-------- EXERCISE DATA --------
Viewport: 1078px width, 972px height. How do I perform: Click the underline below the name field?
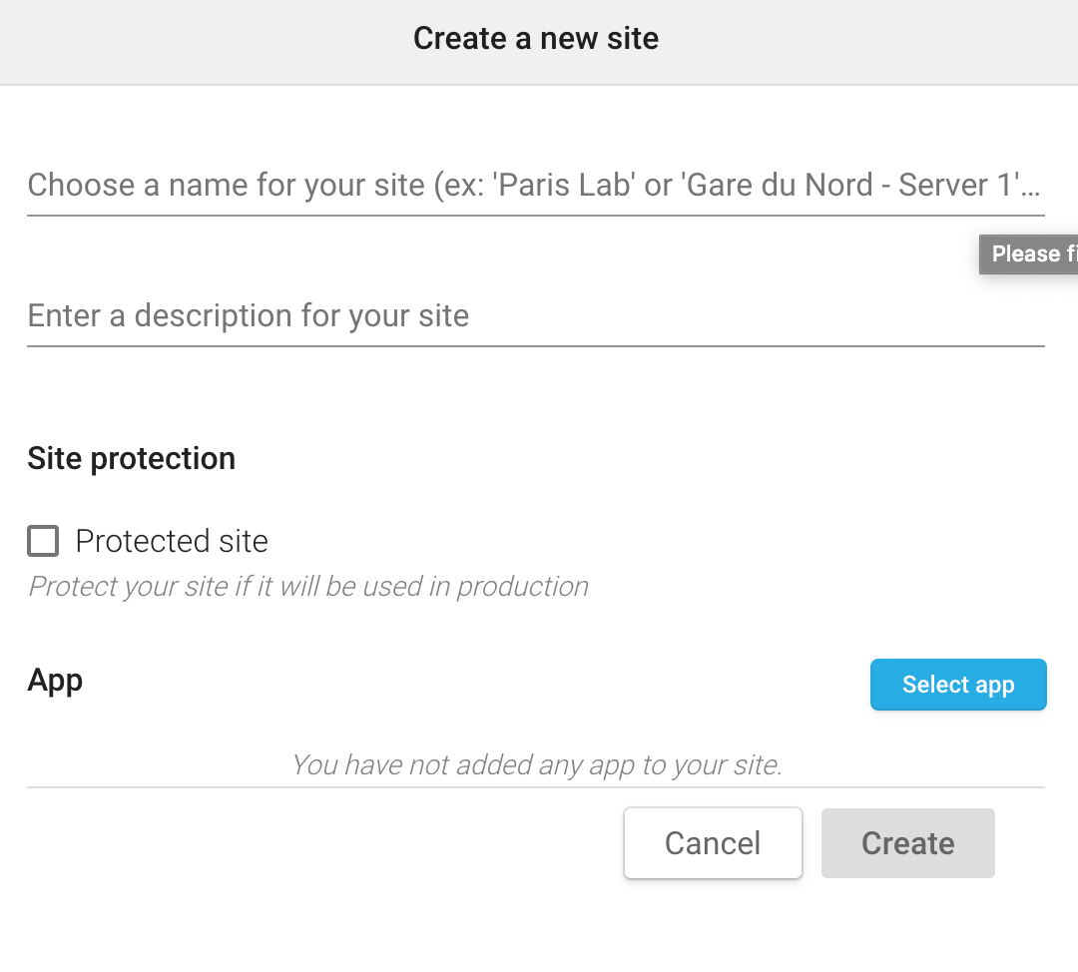(534, 215)
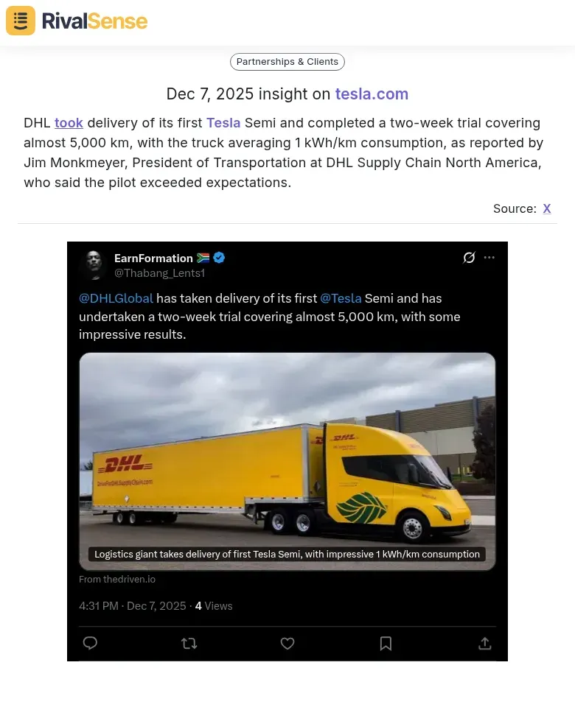
Task: Open the tesla.com insight link
Action: coord(372,94)
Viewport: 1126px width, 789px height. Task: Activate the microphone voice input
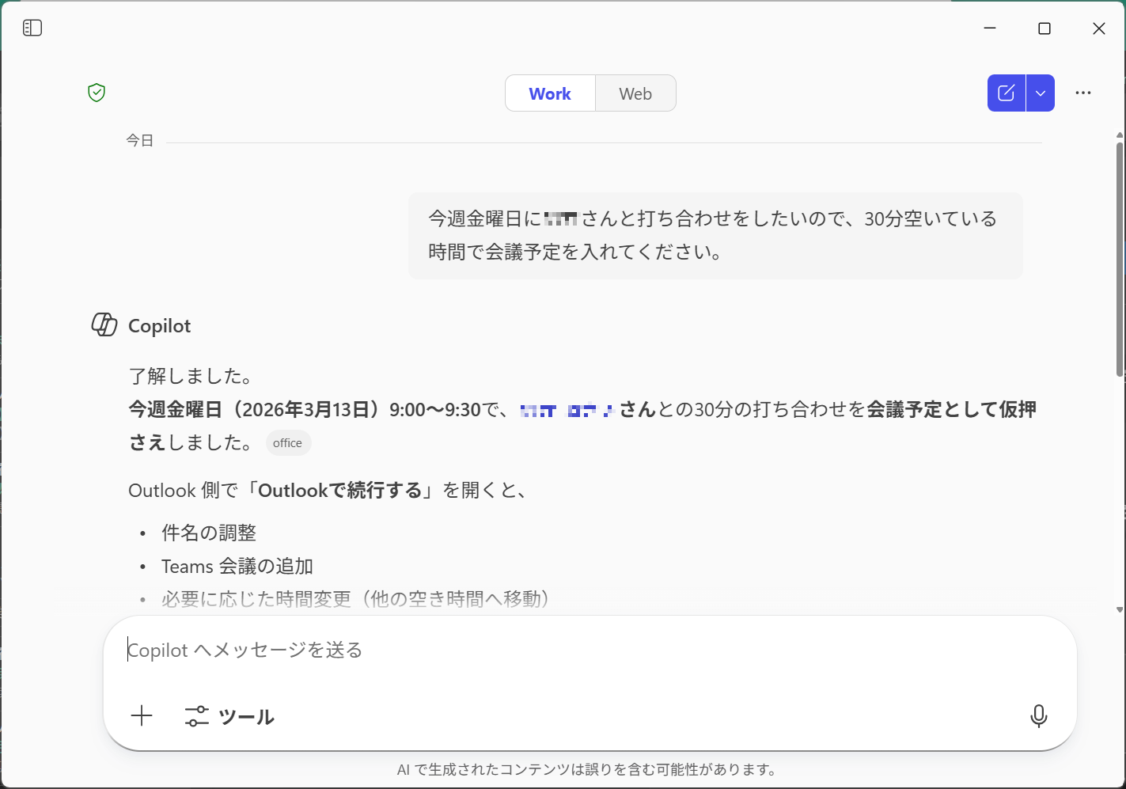click(x=1038, y=716)
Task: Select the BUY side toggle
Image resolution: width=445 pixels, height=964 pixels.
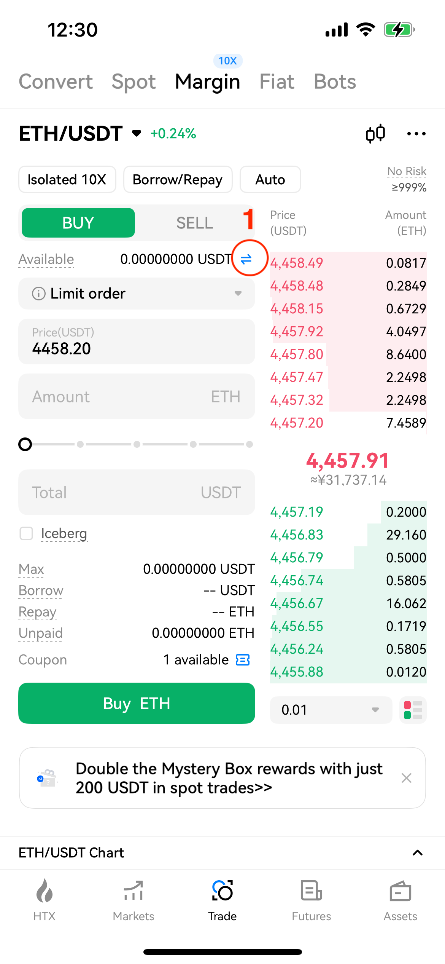Action: pyautogui.click(x=78, y=223)
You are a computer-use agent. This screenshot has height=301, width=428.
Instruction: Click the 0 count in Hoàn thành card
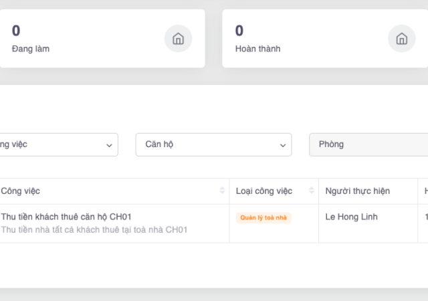pyautogui.click(x=239, y=30)
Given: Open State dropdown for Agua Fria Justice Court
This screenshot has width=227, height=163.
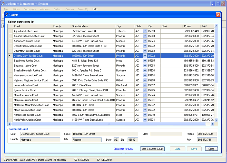Looking at the screenshot, I should point(145,31).
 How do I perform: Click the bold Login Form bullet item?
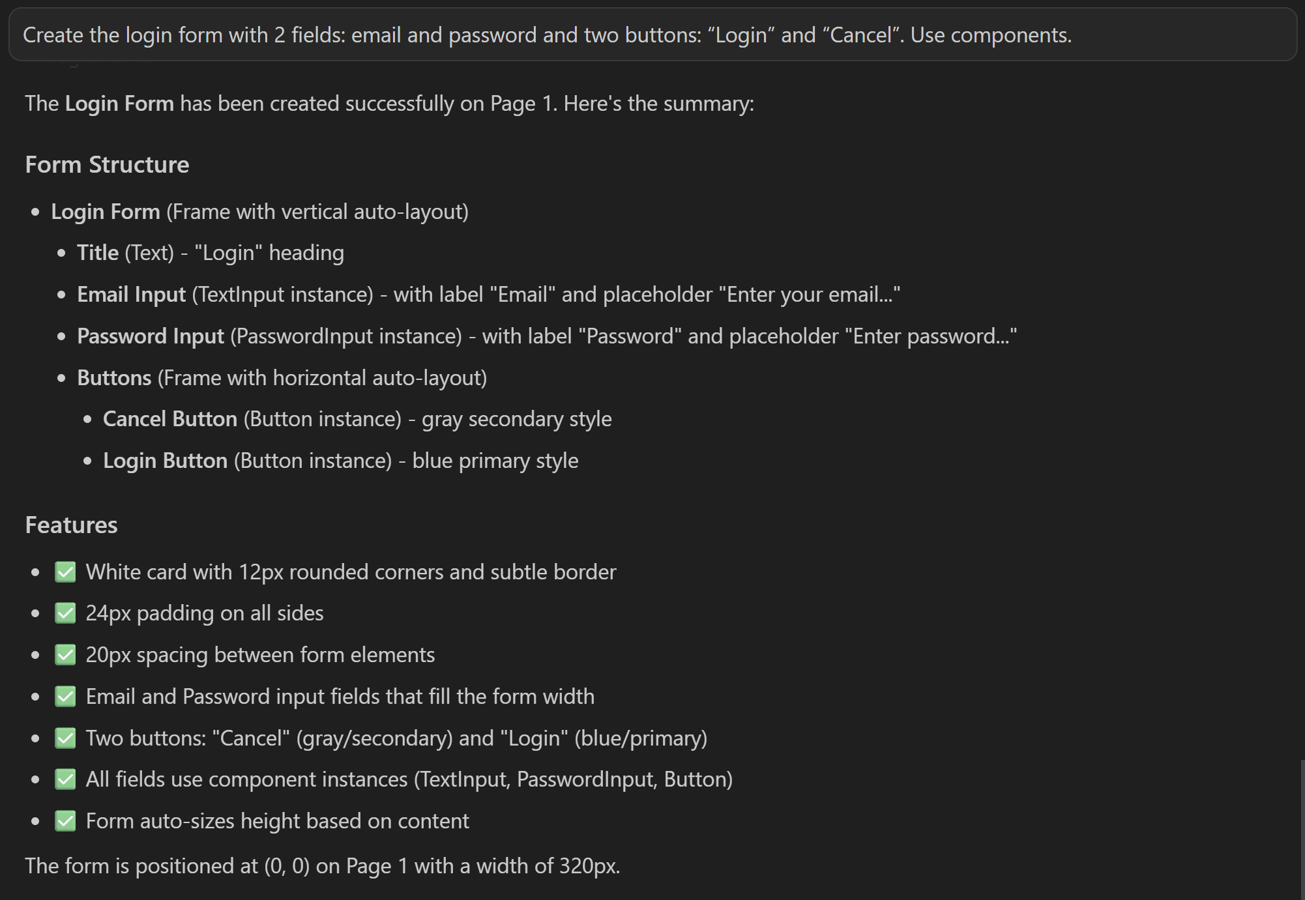pyautogui.click(x=106, y=212)
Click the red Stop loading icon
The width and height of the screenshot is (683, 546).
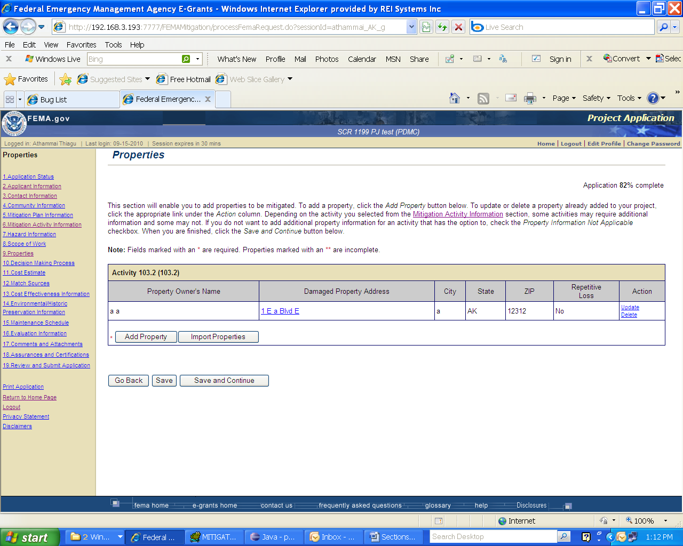(458, 27)
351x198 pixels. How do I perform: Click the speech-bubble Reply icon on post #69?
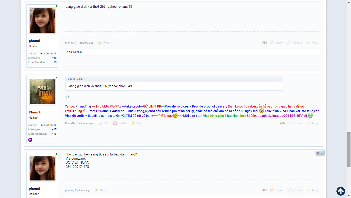(308, 43)
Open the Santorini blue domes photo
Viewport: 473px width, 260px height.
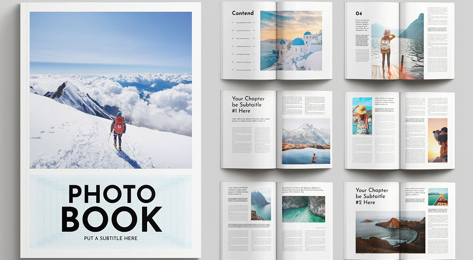(291, 41)
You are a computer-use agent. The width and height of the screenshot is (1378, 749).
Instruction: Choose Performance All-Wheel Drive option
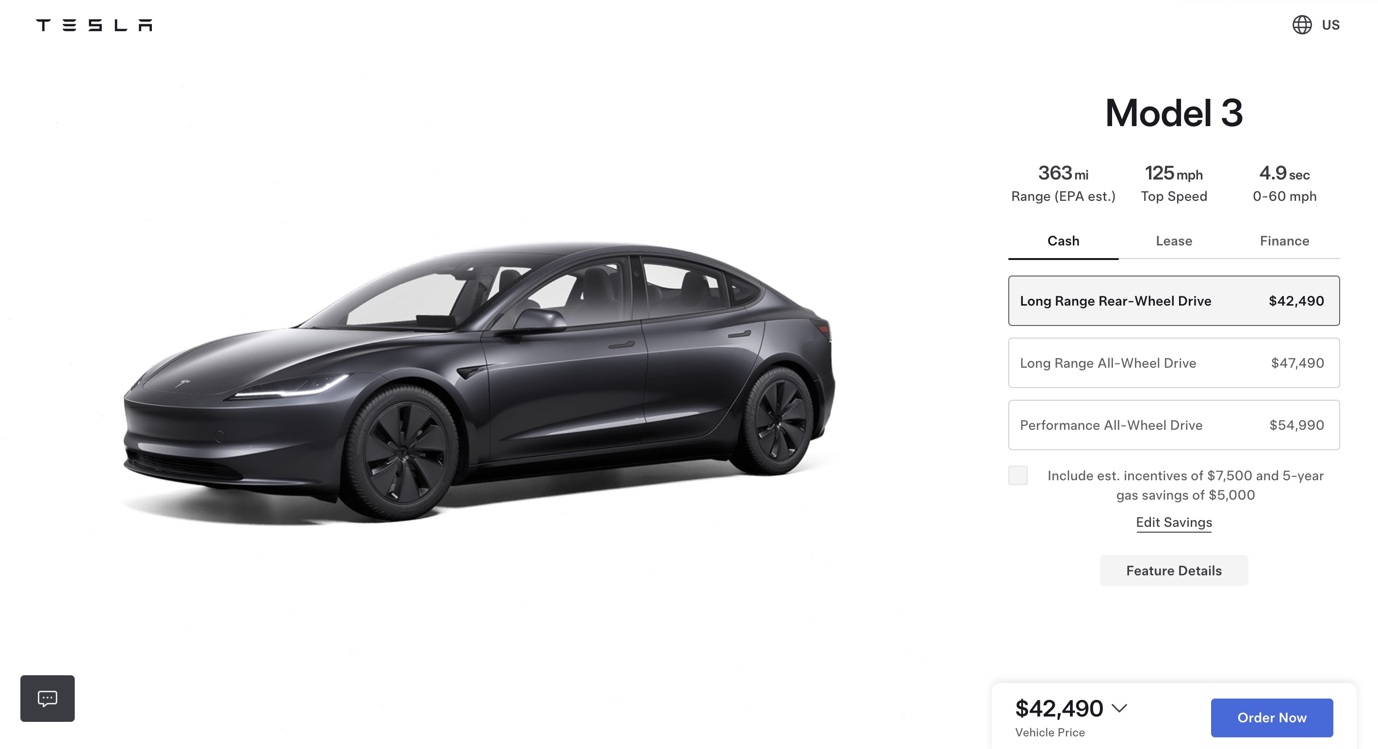tap(1174, 425)
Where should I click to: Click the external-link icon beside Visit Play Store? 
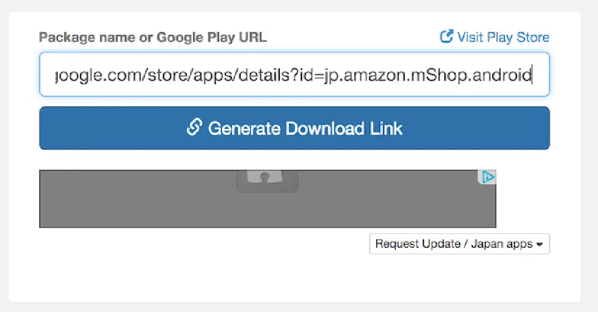(x=446, y=37)
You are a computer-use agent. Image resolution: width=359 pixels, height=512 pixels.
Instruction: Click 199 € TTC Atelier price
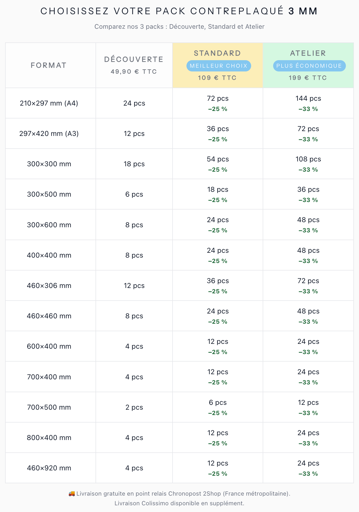(308, 78)
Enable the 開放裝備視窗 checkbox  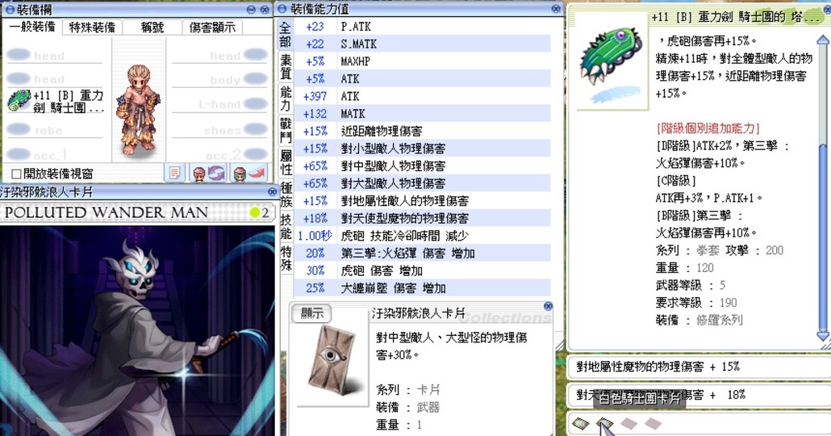click(x=16, y=174)
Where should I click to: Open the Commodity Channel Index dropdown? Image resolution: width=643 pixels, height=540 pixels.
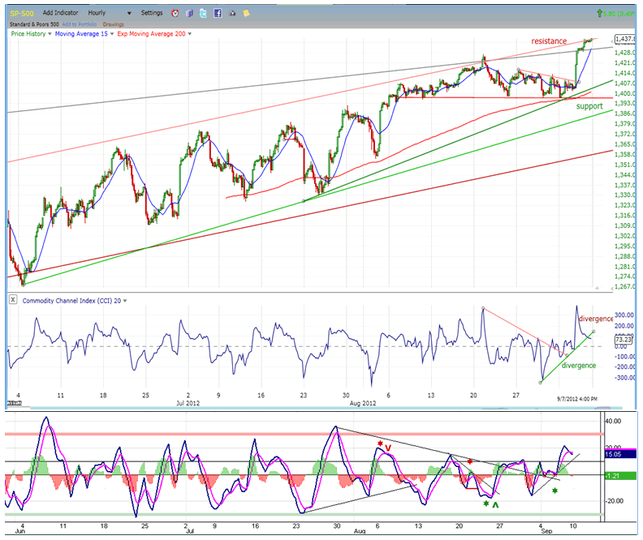125,301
--------
> _TASK PROMPT_
The count of lines in the records above holding the word "computer" should be reported as a number, with nothing added.

> _ANSWER TO THE PROBLEM_
3